TASK INSTRUCTIONS: Having read the listing below, repeat it exactly.

EXERCISE INPUT:

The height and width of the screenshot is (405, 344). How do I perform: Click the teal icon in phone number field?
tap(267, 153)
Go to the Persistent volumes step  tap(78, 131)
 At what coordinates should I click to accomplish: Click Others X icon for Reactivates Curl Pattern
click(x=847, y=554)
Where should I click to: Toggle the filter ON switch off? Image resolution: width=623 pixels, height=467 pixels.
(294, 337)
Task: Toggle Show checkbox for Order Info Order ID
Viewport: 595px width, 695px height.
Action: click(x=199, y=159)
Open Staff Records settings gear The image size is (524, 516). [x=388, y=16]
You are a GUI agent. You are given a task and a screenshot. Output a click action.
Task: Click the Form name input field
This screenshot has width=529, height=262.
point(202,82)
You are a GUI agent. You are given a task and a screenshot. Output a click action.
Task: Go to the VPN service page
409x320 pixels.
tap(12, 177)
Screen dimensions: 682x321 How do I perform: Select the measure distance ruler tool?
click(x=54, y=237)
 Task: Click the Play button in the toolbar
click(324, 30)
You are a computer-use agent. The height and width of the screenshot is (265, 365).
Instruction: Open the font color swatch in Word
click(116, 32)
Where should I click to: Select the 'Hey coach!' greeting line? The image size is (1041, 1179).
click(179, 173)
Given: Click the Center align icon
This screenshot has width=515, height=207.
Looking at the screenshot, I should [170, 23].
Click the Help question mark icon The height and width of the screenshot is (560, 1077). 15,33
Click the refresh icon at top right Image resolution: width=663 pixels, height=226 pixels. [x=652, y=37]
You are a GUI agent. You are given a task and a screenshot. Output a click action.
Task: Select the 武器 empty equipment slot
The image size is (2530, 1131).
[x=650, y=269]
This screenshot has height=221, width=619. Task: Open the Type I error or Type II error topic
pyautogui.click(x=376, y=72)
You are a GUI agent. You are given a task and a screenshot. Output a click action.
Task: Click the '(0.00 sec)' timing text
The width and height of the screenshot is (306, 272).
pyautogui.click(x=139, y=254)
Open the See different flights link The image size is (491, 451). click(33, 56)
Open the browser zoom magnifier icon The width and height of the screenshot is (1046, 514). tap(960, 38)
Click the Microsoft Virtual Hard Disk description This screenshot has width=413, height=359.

EXERCISE RESULT:
The height and width of the screenshot is (405, 344). How do I perform: Click the teal icon in phone number field?
tap(267, 153)
Go to the Persistent volumes step  tap(78, 131)
 At what coordinates should I click to accomplish: Click Others X icon for Reactivates Curl Pattern
click(x=847, y=554)
Where should I click to: Toggle the filter ON switch off? Image resolution: width=623 pixels, height=467 pixels.
(294, 337)
Task: Toggle Show checkbox for Order Info Order ID
Viewport: 595px width, 695px height.
Action: click(x=199, y=159)
Open Staff Records settings gear The image size is (524, 516). [x=388, y=16]
You are a GUI agent. You are given a task and a screenshot. Output a click action.
Task: Click the Form name input field
This screenshot has width=529, height=262.
point(202,82)
You are a GUI agent. You are given a task and a screenshot. Output a click action.
Task: Go to the VPN service page
409x320 pixels.
tap(12, 177)
Screen dimensions: 682x321 How do I perform: Select the measure distance ruler tool?
click(x=54, y=237)
 Task: Click the Play button in the toolbar
click(324, 30)
You are a computer-use agent. The height and width of the screenshot is (265, 365).
Instruction: Open the font color swatch in Word
click(116, 32)
Where should I click to: Select the 'Hey coach!' greeting line? The image size is (1041, 1179).
click(179, 173)
Given: Click the Center align icon
This screenshot has width=515, height=207.
Looking at the screenshot, I should [170, 23].
Click the Help question mark icon The height and width of the screenshot is (560, 1077). 15,33
Click the refresh icon at top right Image resolution: width=663 pixels, height=226 pixels. [x=652, y=37]
You are a GUI agent. You are given a task and a screenshot. Output a click action.
Task: Select the 武器 empty equipment slot
The image size is (2530, 1131).
[x=650, y=269]
This screenshot has height=221, width=619. Task: Open the Type I error or Type II error topic
pyautogui.click(x=376, y=72)
You are a GUI agent. You are given a task and a screenshot. Output a click action.
Task: Click the '(0.00 sec)' timing text
The width and height of the screenshot is (306, 272).
pyautogui.click(x=139, y=254)
Open the See different flights link The image size is (491, 451). click(33, 56)
Open the browser zoom magnifier icon The width and height of the screenshot is (1046, 514). tap(960, 38)
Click the Microsoft Virtual Hard Disk description This screenshot has width=413, height=359.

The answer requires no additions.